[Dataset entries]
+-------+

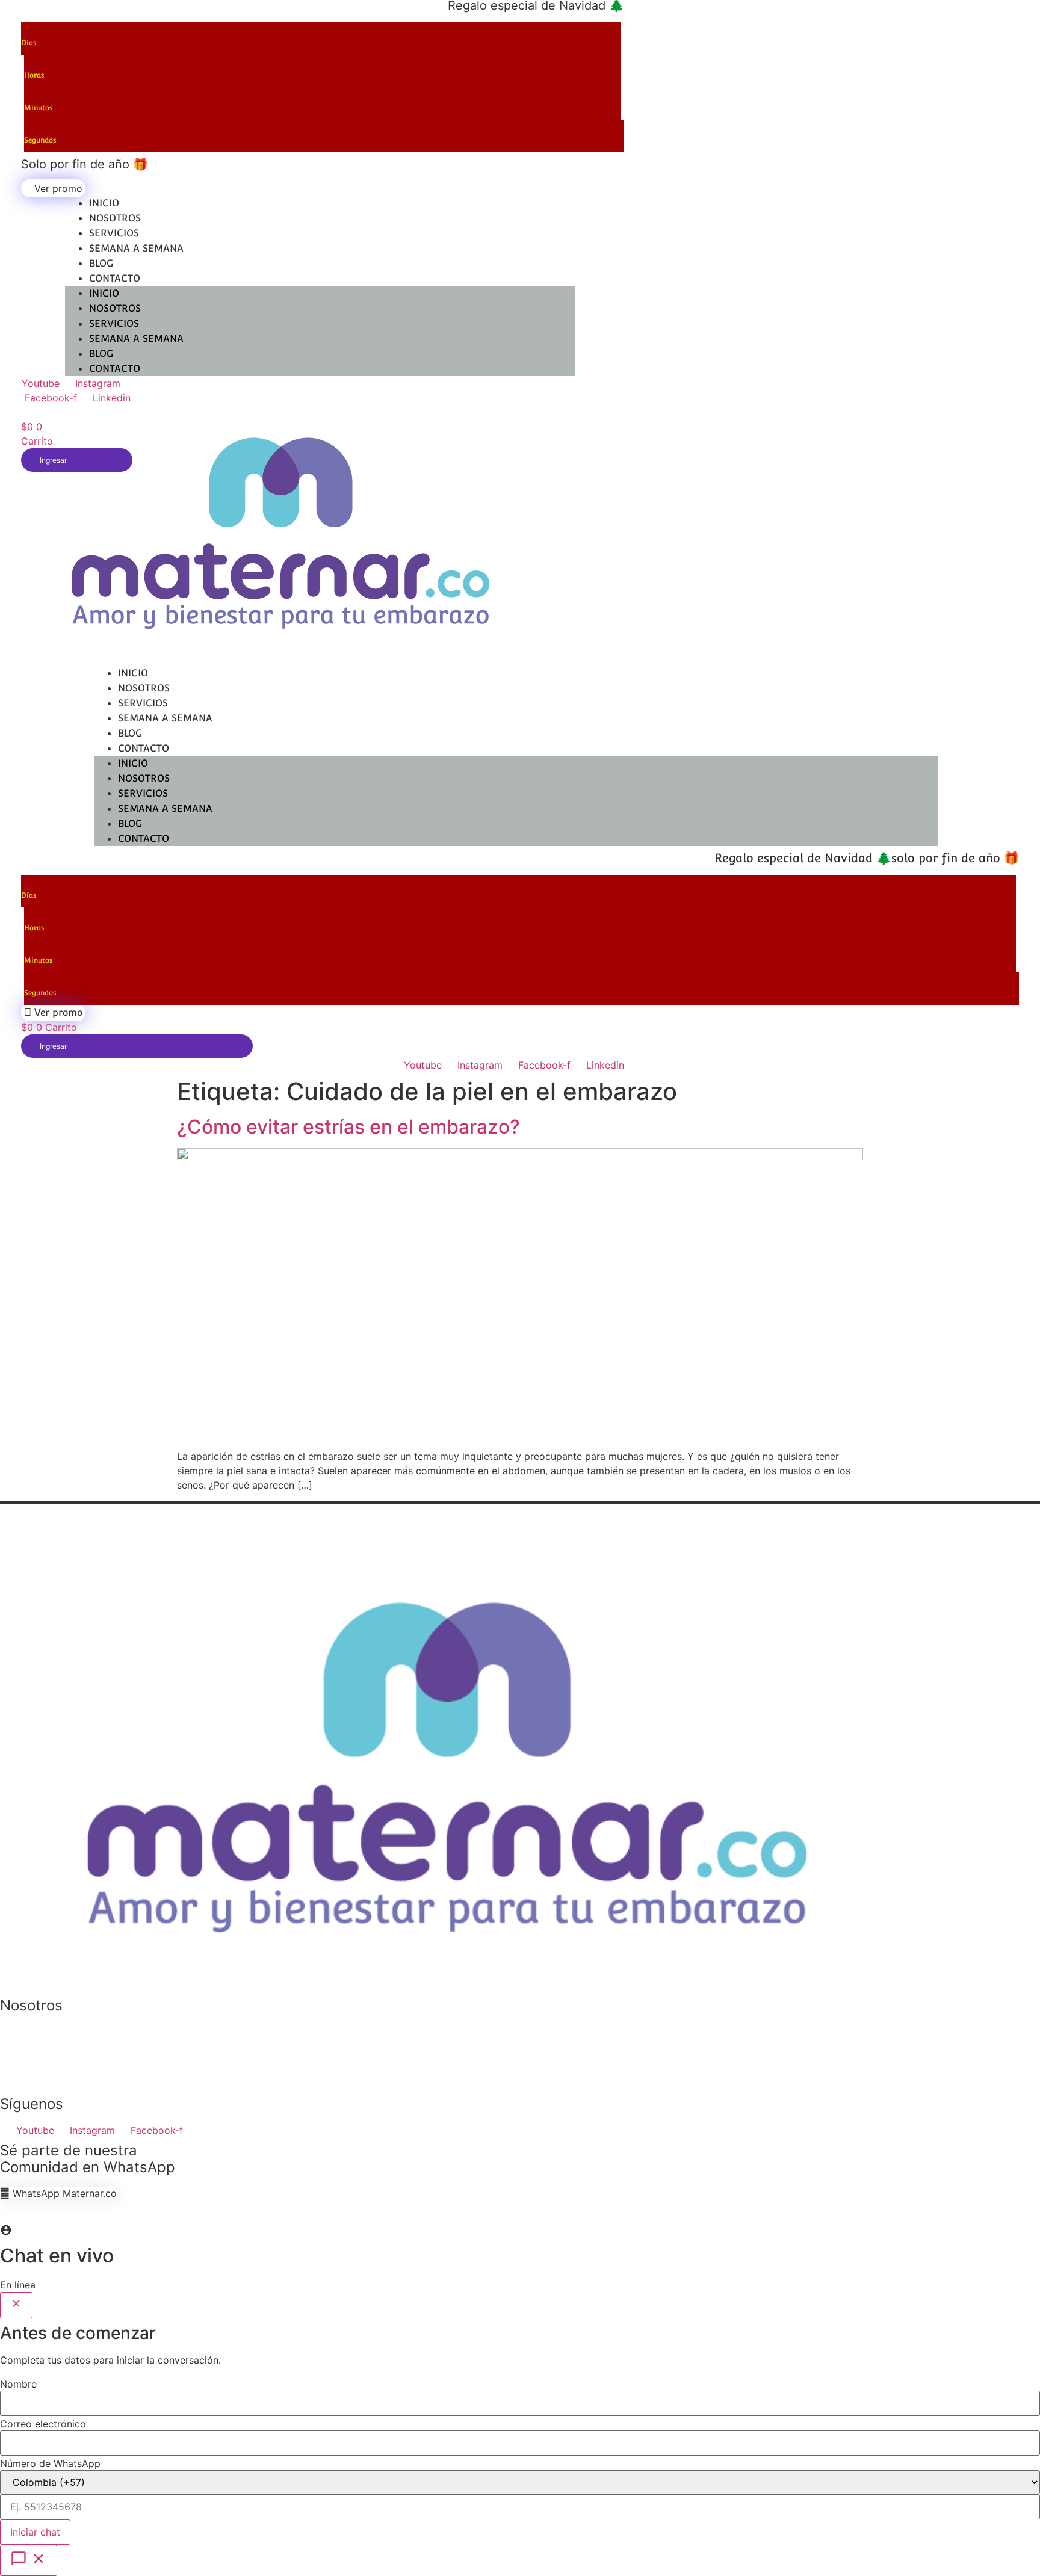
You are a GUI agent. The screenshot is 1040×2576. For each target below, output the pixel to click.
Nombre (18, 2384)
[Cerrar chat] (16, 2305)
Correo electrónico (43, 2424)
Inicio (104, 203)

+-------+

WORK ITEM =
Leaving out the pictures, repeat all the entries exactly as they stand.

SOLUTION FOR THIS EXERCISE =
You are a GUI agent. The screenshot is 1040×2576. For each target below, output the pixel to click.
Nombre (18, 2384)
[Cerrar chat] (16, 2305)
Correo electrónico (43, 2424)
Inicio (104, 203)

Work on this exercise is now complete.